Numéro 105-106 - août - septembre 2001

Au Sud - Esclavage
 

A la Commission des Droits de l’Homme des Nations-Unies

A nouveau, le représentant du gouvernement soudanais a affirmé aux Nations-Unies qu’il n’y avait pas d’esclavage au Soudan, mais des cas d’abductions. Il a également parlé du travail du Comité contre les abductions des femmes et des enfants, (en anglais CEAWC), établi en 1999, travail limité, dit-il, par les contraintes financières. Dans son rapport publié par le Conseil Economique et Social des Nations Unies, l’association Citoyens du Monde rappelle que le CEAWC a reçu un million d’Euros, et n’a pas encore publié de comptes vérifiés. Elle ajoute qu’entre décembre 1999 et mai 2000 le CEAWC a renvoyé chez eux 155 esclaves libérés, femmes et enfants non accompagnés, sans guide, sans nourriture et sans eau à travers des terrains minés depuis la ville d’Aweil. Seuls 22 sont arrivés à bon port, 133 ont complètement disparu. Le 10 janvier 2001 le représentant de l’UNICEF à Khartoum a annoncé que pendant les six derniers mois aucun enfant « enlevé » n’avait été remis à sa famille. De plus M. Aguer, qui représente la communauté Dinka victime des « enlèvements » auprès du CEAWC, est périodiquement arrêté et harcelé par les forces de sécurité, selon le Rapporteur Spécial des Nations-Unies pour les Droits de l’homme.
L’ONG Citoyens du Monde demande notamment que soit mise à exécution la suggestion du Haut Commissaire pour les Droits de l’Homme, à savoir le désarmement des milices; elle demande également que les responsables soient amenés devant un tribunal pour crimes de guerre, et que l’UNICEF renvoie par avion les esclaves libérés vers le terrain d’atterrissage le plus proche de chez eux.
David Littman de l’Union Mondiale pour le Judaïsme Libéral a déclaré que Christian Solidarity International a aidé à libérer 54 426 esclaves. Les femmes libérées le mois dernier ont été interviewées par des spécialistes en droits de l’homme, ajoute-t-il; elles ont témoigné: 82% ont été violées plusieurs fois par des soldats « arabes » après le raid sur leur village, 47% ont été victimes de viols de groupes, alors que  les soldats les obligeaient à marcher après la destruction de leurs villages, 16% ont été excisées. M. Littman explique que les esclaves sont capturés dans le contexte du djihad; et que le djihad comporte l’esclavage traditionnel, comme l’a expliqué l’ancien premier ministre Sadek el Mahdi dans une lettre du 24 Mars 1999 au Haut-Commissaire, lettre qui a circulé à la Commission.

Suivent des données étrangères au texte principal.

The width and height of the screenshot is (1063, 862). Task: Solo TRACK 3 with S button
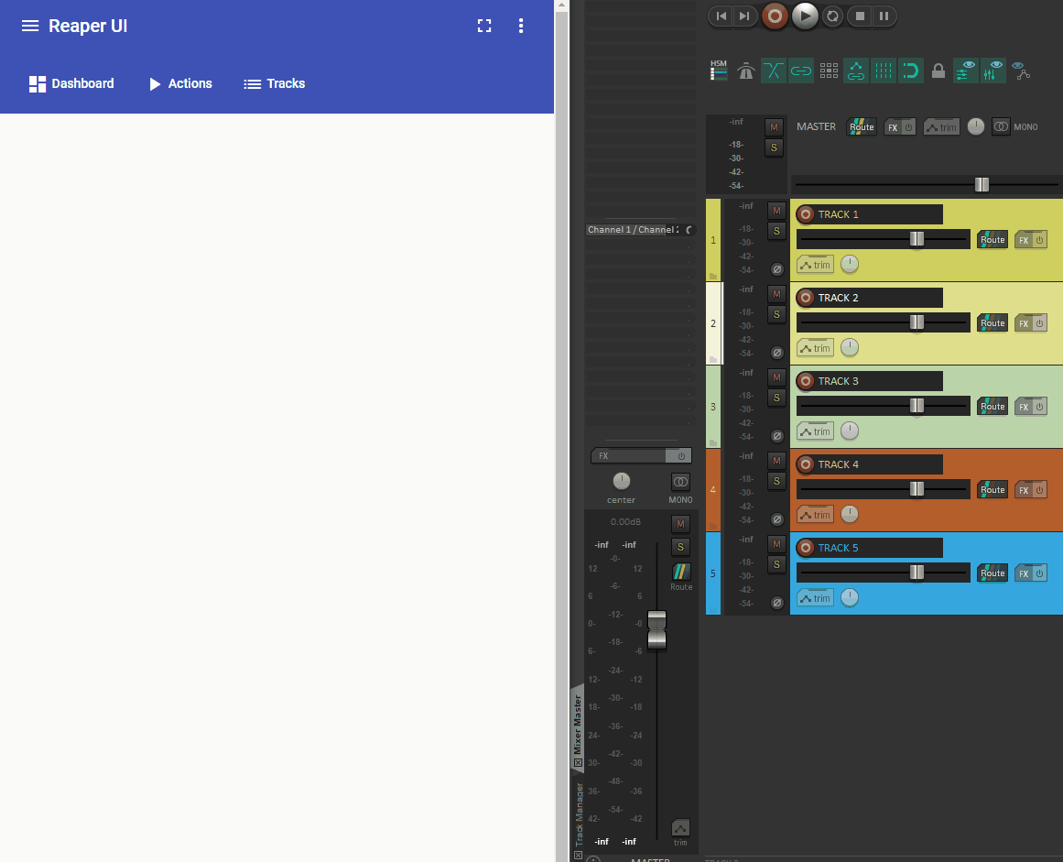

A l’Institut de Recherche des Nations-Unies
pour le Développement Social

Cet Institut a émis un document intitulé « Race, discrimination, esclavage et citoyenneté », où on lit notamment, « nulle part dans les régions frontières arabo-africaines le problème de race, de classe et de citoyenneté n’a atteint un aussi haut degré de tension qu’au Soudan et en Mauritanie ». La guerre civile au Soudan a conduit à un nombre croissant de témoignages et de rapports montrant la mise en esclavage d’Africains par des Arabes, de génocide dans les Monts Nouba et de nettoyage ethnique dans le Nil Bleu ».